Ovulation pain or Mittelschmerz is the pelvic and lower abdominal pain that some women experience during ovulation. Ovulation generally occurs about midway between menstrual cycles; hence the term mittelschmerz, which comes from the German words for “middle” and “pain.”
Many women never experience painful ovulation. Some women, however, have mid-cycle pain every month and can determine by the pain that they are ovulating.
The pain of ovulation can range from a mild twinge to severe discomfort and usually lasts from minutes to hours. It is generally felt on one side of the abdomen or pelvis and may vary each month, depending on which ovary is releasing the egg during that cycle. In some cases, a small amount of vaginal bleeding or discharge may occur. Some women experience nausea, especially if the pain is severe. I am one of the unlucky ones who experience both pain and very mild spotting during mid cycle / ovulation. On bad months, the pain will be accompanied with mild nausea and lack of appetite.
The pain of ovulation can range from a mild twinge to severe discomfort and usually lasts from minutes to hours. It is generally felt on one side of the abdomen or pelvis and may vary each month, depending on which ovary is releasing the egg during that cycle. In some cases, a small amount of vaginal bleeding or discharge may occur. Some women experience nausea, especially if the pain is severe.

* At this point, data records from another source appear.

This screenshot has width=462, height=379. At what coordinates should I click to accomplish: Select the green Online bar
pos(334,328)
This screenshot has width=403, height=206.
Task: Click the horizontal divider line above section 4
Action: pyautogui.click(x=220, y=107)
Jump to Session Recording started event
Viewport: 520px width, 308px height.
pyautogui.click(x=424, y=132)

Because ovulation pain is common these days, it might come as a shock to hear that it is actually not normal. Yes, many women will feel ovulation, and it isn’t a big deal. But acute, severe, stabbing or debilitating pain is not normal. If the level of pain you experience requires pain killers or stops you from getting on with your day, you need to get checked out by a reproductive specialist.
Ovulation pain is a red flag – a warning that you have an underlying health issue that should be addressed. In fact, some of the underlying causes of the pain can result in fertility problems that might prevent you from getting pregnant.

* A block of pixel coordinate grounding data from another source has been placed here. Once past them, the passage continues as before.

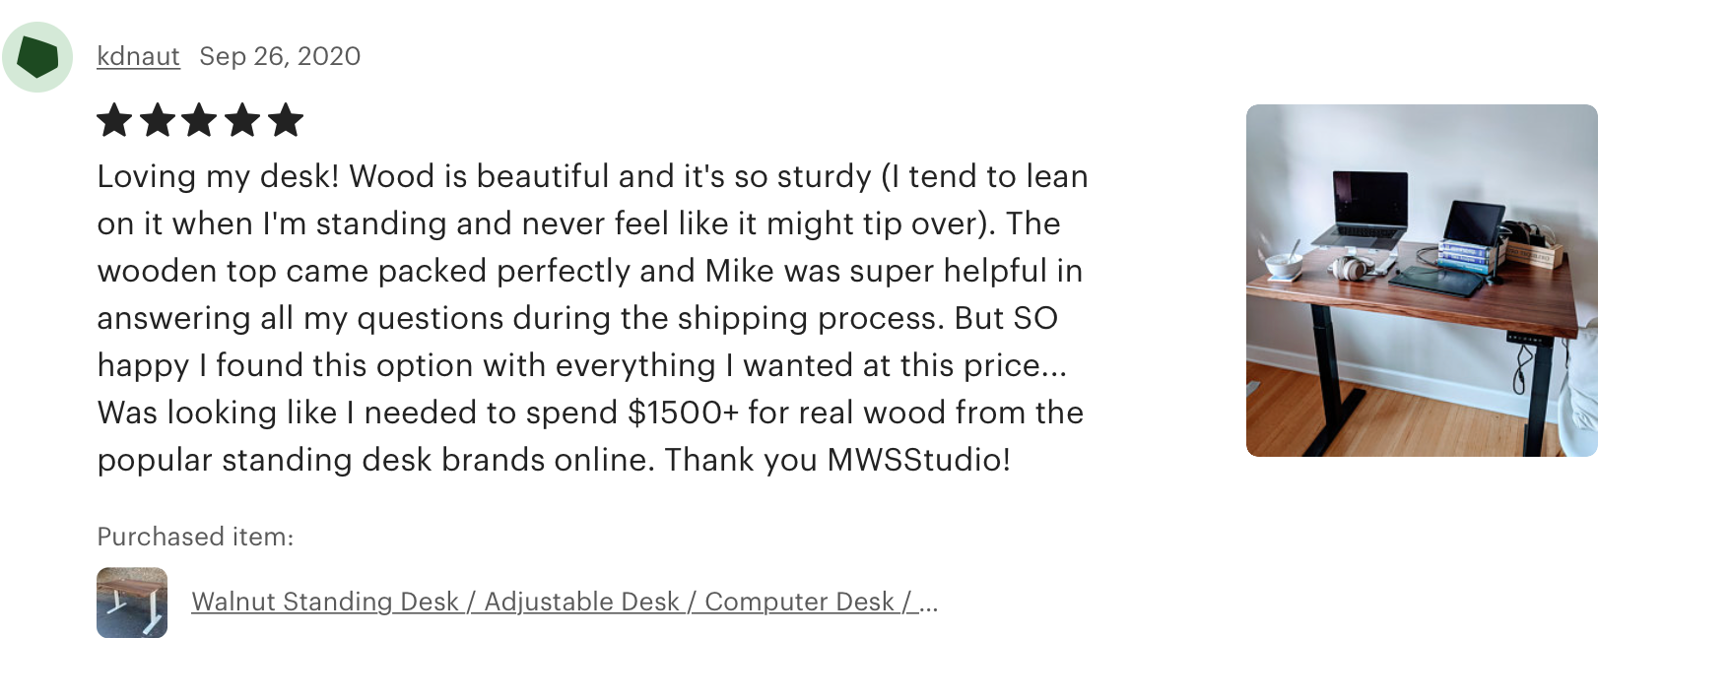Click the Sep 26, 2020 review date
The height and width of the screenshot is (699, 1730).
coord(280,56)
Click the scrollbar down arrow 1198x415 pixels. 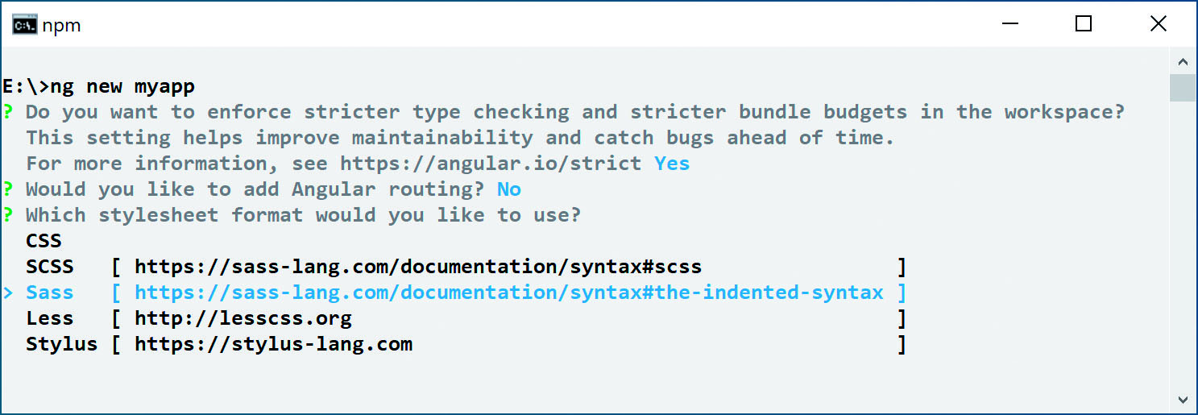pyautogui.click(x=1183, y=399)
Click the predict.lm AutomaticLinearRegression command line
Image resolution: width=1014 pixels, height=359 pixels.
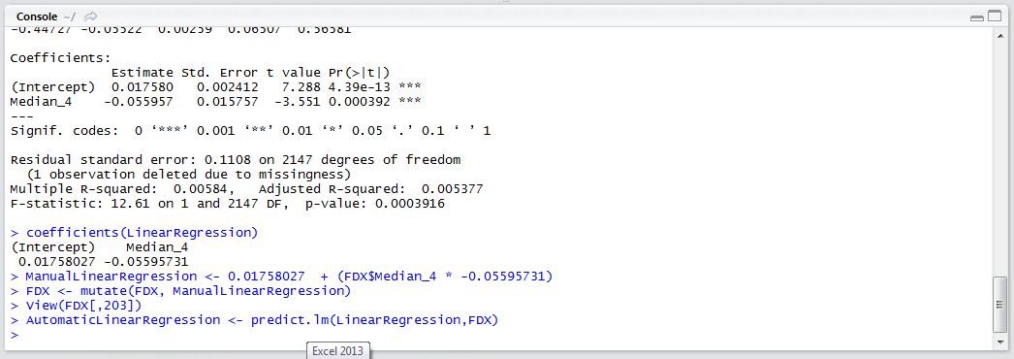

I used to have extremely bad ovulation pain and I thought it was a side effect of the uterine fibroid that I had. But after a laparoscopic myomectomy surgery to remove the fibroid, the ovulation pain did not go away. It was when I consulted my Ob&Gy for some prolonged bleeding issue late last year that the doctor did an ultrasound scan and discovered that one side of my fallopian tube was blocked / had an infection. I was given a very strong dose of antibiotic to clear the blockage / infection. After the course of antibiotic, the stabbing pain during ovulation subsided. However, I still get discomfort / mild pain and bloating during ovulation and I suspect that it is caused by adhesions from prior surgeries. I have had three C-Sections and was told by my Ob&Gy during the second and third C-Sections that I had developed a lot of adhesions.

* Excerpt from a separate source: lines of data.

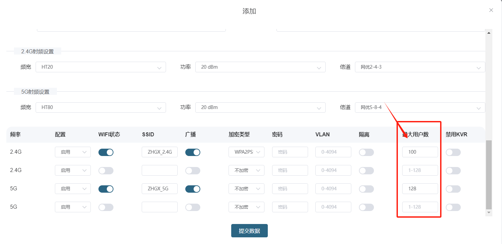
Task: Expand 2.4G 信道 网优2-4-3 dropdown
Action: (x=420, y=67)
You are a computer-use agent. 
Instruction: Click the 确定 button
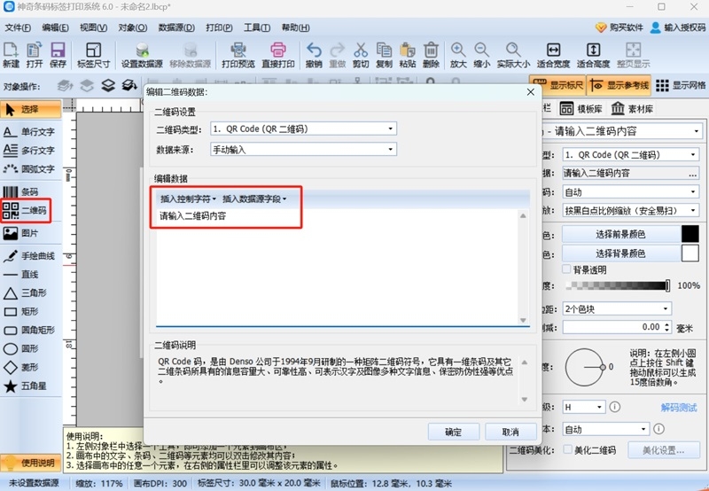tap(454, 432)
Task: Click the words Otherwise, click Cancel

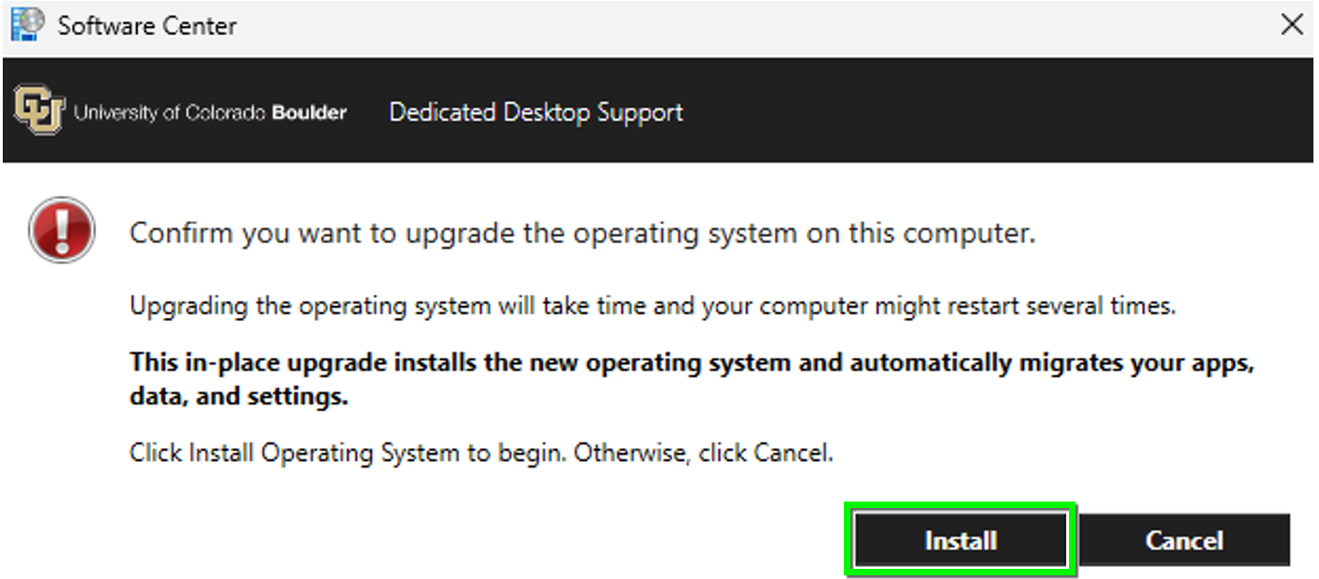Action: pyautogui.click(x=704, y=453)
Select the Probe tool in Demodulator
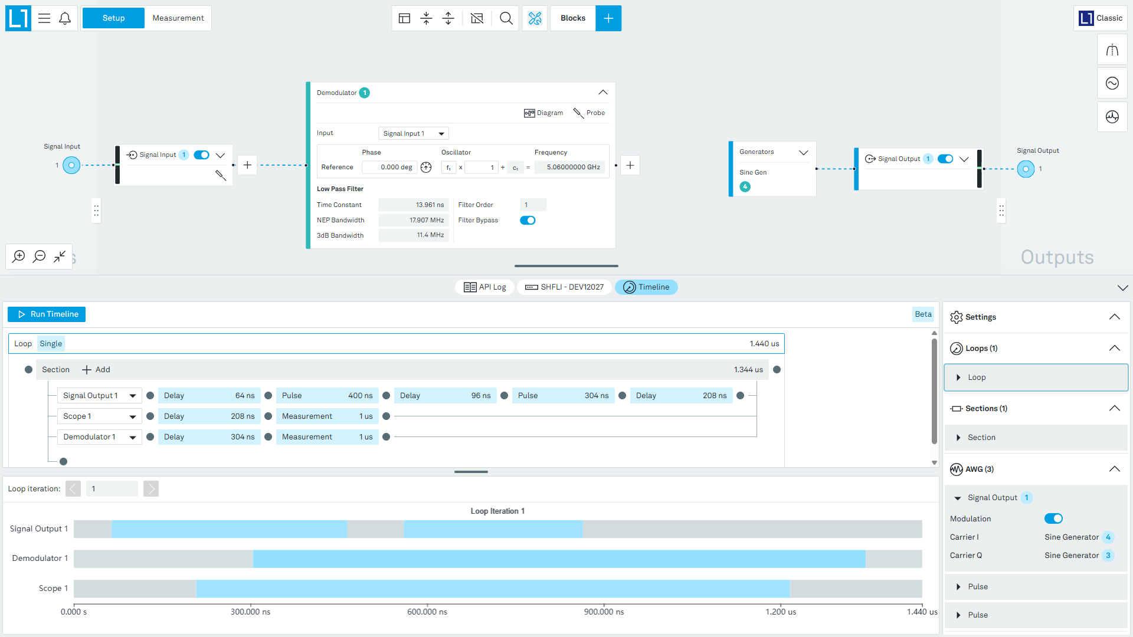This screenshot has width=1133, height=637. click(589, 113)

The 5 Common Causes Of Ovulation Pain:
#1: Cysts On The Ovaries
Ovulation pain is often the sign of cysts on the ovaries. Cysts can form, or can burst, during the ovulation period. Women with PCOS (Polycystic Ovarian Syndrome) often experience ovulation pain due to multiple ovarian cysts. Cystic ovaries are the result of a hormonal imbalance, usually related to insulin resistance. Sugar and grains in the diet cause spikes in blood sugar levels, and also cause inflammation in the body. Cutting them out can be highly beneficial.
Endometriosis is an inflammatory disease which affects the ovaries and fallopian tubes. It can also cause pain during the ovulatory period. Other symptoms of endometriosis include: pain during intercourse, migraines, constipation, headaches, and dizziness. Some women with endometriosis can be asymptomatic, however, which is why it’s important to see a specialist if you are experiencing any fertility issues.
#3: Adhesions From Prior Surgery
If you’ve had surgery – for example, if you had a c-section or had your appendix out – adhesions and scar tissue can cause ovulation pain, by restricting the ovaries and surrounding structures. Ovaries can sometimes adhere to the bowel and other organs. It will cause pain each time you ovulate. This is something I am personally experiencing.
#4: Bacteria From Medical Procedures
Bacteria can be introduced into the pelvic cavity through catheters, during surgery, and even in childbirth. The bacteria can cause inflammation and infection, resulting in ovulation pain.
#5: Sexually Transmitted Infections
Sexually transmitted infections (STIs) are also possible causes of ovulation pain. One example of an STI is Chlamydia. It can cause inflammation in the fallopian tubes, scarring, and pelvic inflammatory disease (PID). Chlamydia can also cause a hydrosalpinx – a condition in which the fallopian tubes are blocked with pus. This causes inflammation and pain.
If you are suffering from severe pain during ovulation, it is advisable to see your doctor to find out the cause of the pain. You may have recently gone for an ultrasound scan and everything seems to look OK. Unfortunately scans don’t pick up everything – especially scar tissue, adhesions, and endometriosis. Scans do not always pick up pelvic pathology. They will not pick up endometriosis, so if you have had a scan and think that you have been checked for endometriosis – you haven’t.
The only way to assess the pelvic cavity properly is through laparoscopy. It is the gold standard of investigations for gynaecological conditions.